A decir verdad, la gran virtud de Dominik no reside en la elucubración de un molde narrativo rompedor: sus estrategias formales recuerdan muy poderosamente el cine de Terence Malik o el aparente impresionismo de las women picture de Pablo Larrain, especialmente la reciente Diana. No, lo que hace de Blonde una poderosa experiencia cinematográfica, más allá de la exquisitez, a menudo auténtica virguería visual, de sus soluciones aisladas, es la capacidad de Dominik para sintetizar en imágenes, partiendo de los rastros de realidad/representación que el público puede reconocer (el mimetismo buscado en la elección de la actriz protagonista y las constantes referencias a imágenes y vestuarios de Marilyn que se recuerdan por sesiones fotográficas o archivos ampliamente difundidos), todo ese poso psicoanalítico heredero de lo literario citado en el primer párrafo, para casar un texto bastante hermético en imágenes que, si debemos parangonar con referentes, quizá se me ocurriría el Lars Von Trier de Anticristo o Nymphomaniac, y que nos habla, de constante, de la obsesión por un padre ausente, la presencia y posterior pérdida de una madre enajenada y maltratadora y los espejos deformantes de semejantes traumas en la vida adulta del personaje, principalmente focalizados en el elemento categórico de la celebridad de Marilyn: su sexualidad, resuelta como una obsesiva máscara, como un laberinto sin salida para sus aspiraciones sentimentales y, llamativamente, como barrera de una maternidad entendida como una catarsis inalcanzable.
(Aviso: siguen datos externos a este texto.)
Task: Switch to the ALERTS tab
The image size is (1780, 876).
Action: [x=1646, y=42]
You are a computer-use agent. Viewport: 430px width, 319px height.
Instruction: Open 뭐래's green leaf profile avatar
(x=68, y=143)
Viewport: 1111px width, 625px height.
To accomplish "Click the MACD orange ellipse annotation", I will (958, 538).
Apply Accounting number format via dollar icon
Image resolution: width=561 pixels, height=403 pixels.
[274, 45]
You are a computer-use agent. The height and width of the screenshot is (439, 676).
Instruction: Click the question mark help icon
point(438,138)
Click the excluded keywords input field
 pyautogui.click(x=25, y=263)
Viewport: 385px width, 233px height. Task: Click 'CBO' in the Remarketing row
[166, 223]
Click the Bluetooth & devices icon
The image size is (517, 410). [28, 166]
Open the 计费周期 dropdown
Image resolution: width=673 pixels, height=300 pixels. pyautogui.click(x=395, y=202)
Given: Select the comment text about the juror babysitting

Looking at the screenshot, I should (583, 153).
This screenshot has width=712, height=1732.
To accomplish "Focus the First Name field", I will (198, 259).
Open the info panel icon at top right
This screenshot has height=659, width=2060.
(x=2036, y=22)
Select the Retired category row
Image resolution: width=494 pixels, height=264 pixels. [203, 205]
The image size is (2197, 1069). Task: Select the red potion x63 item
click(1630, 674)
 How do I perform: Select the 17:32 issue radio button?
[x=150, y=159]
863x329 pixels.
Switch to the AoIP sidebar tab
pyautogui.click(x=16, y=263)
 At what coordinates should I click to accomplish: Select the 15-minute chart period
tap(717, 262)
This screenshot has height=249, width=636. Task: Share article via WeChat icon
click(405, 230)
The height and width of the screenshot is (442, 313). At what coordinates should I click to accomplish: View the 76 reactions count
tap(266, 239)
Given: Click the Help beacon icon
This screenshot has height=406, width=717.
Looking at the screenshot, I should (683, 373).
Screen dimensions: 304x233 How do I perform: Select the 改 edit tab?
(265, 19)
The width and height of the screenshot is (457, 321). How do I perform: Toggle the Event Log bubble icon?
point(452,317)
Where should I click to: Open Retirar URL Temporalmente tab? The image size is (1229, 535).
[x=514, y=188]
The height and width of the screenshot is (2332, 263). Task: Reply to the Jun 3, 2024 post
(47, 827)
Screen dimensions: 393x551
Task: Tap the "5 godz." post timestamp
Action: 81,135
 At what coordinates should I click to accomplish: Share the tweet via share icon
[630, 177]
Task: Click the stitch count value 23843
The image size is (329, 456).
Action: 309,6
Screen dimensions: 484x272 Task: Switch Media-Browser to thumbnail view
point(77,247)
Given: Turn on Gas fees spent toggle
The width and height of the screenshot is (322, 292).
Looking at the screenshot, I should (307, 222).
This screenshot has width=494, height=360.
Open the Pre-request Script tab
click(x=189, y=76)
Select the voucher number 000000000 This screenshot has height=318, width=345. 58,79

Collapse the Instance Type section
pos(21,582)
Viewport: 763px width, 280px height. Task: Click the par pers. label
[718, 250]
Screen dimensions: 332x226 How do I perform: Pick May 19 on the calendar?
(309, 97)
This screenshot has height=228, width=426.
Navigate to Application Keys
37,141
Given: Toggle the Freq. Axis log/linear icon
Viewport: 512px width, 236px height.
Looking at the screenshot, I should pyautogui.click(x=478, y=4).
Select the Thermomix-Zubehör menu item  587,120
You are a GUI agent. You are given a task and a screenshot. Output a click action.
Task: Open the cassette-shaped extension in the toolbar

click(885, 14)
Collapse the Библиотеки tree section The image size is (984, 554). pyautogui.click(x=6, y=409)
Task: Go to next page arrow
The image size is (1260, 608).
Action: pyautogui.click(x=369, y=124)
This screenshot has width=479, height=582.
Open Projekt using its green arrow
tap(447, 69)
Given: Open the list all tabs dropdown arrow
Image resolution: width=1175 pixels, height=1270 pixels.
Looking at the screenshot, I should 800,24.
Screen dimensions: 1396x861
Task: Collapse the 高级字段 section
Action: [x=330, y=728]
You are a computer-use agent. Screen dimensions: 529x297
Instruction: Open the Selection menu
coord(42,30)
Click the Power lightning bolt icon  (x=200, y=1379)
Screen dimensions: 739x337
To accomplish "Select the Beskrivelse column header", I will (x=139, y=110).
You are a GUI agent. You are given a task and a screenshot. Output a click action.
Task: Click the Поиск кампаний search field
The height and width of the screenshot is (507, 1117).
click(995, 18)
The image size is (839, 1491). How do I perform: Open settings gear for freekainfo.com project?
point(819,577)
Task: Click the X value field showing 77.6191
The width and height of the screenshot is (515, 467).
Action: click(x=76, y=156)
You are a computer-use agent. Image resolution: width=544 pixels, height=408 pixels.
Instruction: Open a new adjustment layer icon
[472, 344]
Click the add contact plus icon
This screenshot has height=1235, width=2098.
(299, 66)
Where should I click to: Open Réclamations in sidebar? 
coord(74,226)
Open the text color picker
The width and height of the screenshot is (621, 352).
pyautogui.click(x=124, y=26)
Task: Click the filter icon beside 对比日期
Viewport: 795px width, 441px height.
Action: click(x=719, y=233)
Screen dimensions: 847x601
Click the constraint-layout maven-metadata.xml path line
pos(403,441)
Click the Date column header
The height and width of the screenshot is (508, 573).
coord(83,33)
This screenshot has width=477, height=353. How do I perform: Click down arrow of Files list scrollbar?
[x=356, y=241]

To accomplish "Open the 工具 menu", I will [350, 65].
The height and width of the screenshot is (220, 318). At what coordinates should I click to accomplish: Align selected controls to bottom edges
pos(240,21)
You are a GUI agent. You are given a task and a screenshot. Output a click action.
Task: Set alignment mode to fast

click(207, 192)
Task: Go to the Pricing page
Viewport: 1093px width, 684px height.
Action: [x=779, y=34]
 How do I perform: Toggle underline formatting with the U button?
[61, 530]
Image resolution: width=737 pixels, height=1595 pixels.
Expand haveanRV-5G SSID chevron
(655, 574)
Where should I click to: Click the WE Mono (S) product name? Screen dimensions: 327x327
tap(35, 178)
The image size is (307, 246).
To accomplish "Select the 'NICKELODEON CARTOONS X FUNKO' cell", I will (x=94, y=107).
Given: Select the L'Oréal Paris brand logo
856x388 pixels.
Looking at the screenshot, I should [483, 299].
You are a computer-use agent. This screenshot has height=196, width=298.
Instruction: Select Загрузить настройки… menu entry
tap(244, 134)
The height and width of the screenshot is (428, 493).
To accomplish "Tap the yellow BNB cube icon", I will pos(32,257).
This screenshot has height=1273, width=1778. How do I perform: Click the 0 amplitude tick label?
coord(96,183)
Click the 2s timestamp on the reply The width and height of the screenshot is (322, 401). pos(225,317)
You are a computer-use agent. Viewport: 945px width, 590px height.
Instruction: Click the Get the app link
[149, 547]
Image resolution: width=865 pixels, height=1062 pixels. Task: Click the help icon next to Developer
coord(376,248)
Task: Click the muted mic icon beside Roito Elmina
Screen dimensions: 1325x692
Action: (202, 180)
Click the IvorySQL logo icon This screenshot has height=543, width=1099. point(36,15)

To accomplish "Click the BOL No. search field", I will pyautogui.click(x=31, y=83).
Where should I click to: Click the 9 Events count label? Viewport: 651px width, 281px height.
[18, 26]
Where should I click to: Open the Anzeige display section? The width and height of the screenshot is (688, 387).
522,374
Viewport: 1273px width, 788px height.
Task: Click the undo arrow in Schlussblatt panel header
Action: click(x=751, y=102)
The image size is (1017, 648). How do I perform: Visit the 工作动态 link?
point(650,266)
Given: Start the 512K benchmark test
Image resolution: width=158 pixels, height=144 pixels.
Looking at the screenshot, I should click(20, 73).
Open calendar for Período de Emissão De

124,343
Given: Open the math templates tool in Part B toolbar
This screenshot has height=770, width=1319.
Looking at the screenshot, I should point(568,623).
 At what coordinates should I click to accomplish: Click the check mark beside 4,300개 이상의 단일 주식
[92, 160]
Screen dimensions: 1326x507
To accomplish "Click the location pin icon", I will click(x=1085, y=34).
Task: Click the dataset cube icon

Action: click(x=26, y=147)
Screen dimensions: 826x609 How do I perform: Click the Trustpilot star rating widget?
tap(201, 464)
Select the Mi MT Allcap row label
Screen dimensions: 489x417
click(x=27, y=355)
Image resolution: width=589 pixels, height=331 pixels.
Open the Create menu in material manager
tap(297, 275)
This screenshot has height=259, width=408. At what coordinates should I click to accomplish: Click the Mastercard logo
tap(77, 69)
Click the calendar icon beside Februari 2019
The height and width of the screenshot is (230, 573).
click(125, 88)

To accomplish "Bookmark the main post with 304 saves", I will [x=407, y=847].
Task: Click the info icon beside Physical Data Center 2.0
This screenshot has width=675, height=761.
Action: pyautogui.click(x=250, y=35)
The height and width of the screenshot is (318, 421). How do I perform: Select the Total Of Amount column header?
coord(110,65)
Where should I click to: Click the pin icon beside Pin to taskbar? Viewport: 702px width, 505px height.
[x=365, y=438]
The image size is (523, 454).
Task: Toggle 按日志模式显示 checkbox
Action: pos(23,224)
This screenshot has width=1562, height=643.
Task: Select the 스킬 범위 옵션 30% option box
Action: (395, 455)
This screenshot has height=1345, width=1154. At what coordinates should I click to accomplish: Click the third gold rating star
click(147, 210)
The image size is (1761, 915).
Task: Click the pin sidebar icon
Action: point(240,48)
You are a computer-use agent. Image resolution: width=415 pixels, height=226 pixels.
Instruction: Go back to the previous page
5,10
Quisiera comentar, por último, un aspecto que en realidad trasciende los méritos de la película y que tiene más que ver con el contexto. El estreno en Netflix de Blonde vino acompañado de incesantes muestras de amor-odio por el filme en las redes, y no pocos artículos periodísticos que, dejando un poco de lado el análisis estrictamente fílmico de la obra, se adentraron en cuestiones relacionadas con el feminismo o el retrato de una mujer según los paradigmas (y correcciones políticas) de los tiempos actuales. Estoy hablando, en una palabra, de polémica, una polémica que, desde siempre, ha sido un aliento importante del éxito de una obra (Andy Warhol ya lo decía: no hay una buena o una mala fama; solo hay fama), pero que, en los tiempos de la mal llamada democratización de la información ha ganado enteros hasta, a menudo, absorber del todo los considerandos cinematográficos. La dinámica, tan exagerada y a la postre líquida, en la reacción periodística e internauta de la película, como enésimo ejemplo de una práctica bastante habitual, deberían invitarnos a reflexionar sobre si, en estos tiempos en los que la interacción (¿imposible?) del receptor de una obra con su responsable alcanza semejante crispación y arbitrariedad, quizá no sería pertinente que empezáramos a hablar de un nuevo género, quizá el primer género netamente extracinematográfico, el de “la película polémica”, que es, por supuesto, un género transversal a los géneros (y no diré “transgénero”, que sería políticamente imperdonable). Si uno (¡o una!) efectúa un pequeño esfuerzo de perspectiva, de ver la tramoya que esconde toda esa crispación e inflamados debates, quizá se acerque a la irónica conclusión de que, al final, toda esa tramoya se mueve en idéntica superficie que la que, hace más de medio siglo, encumbró a Marilyn Monroe como el animal sexual de más alto voltaje del mundo.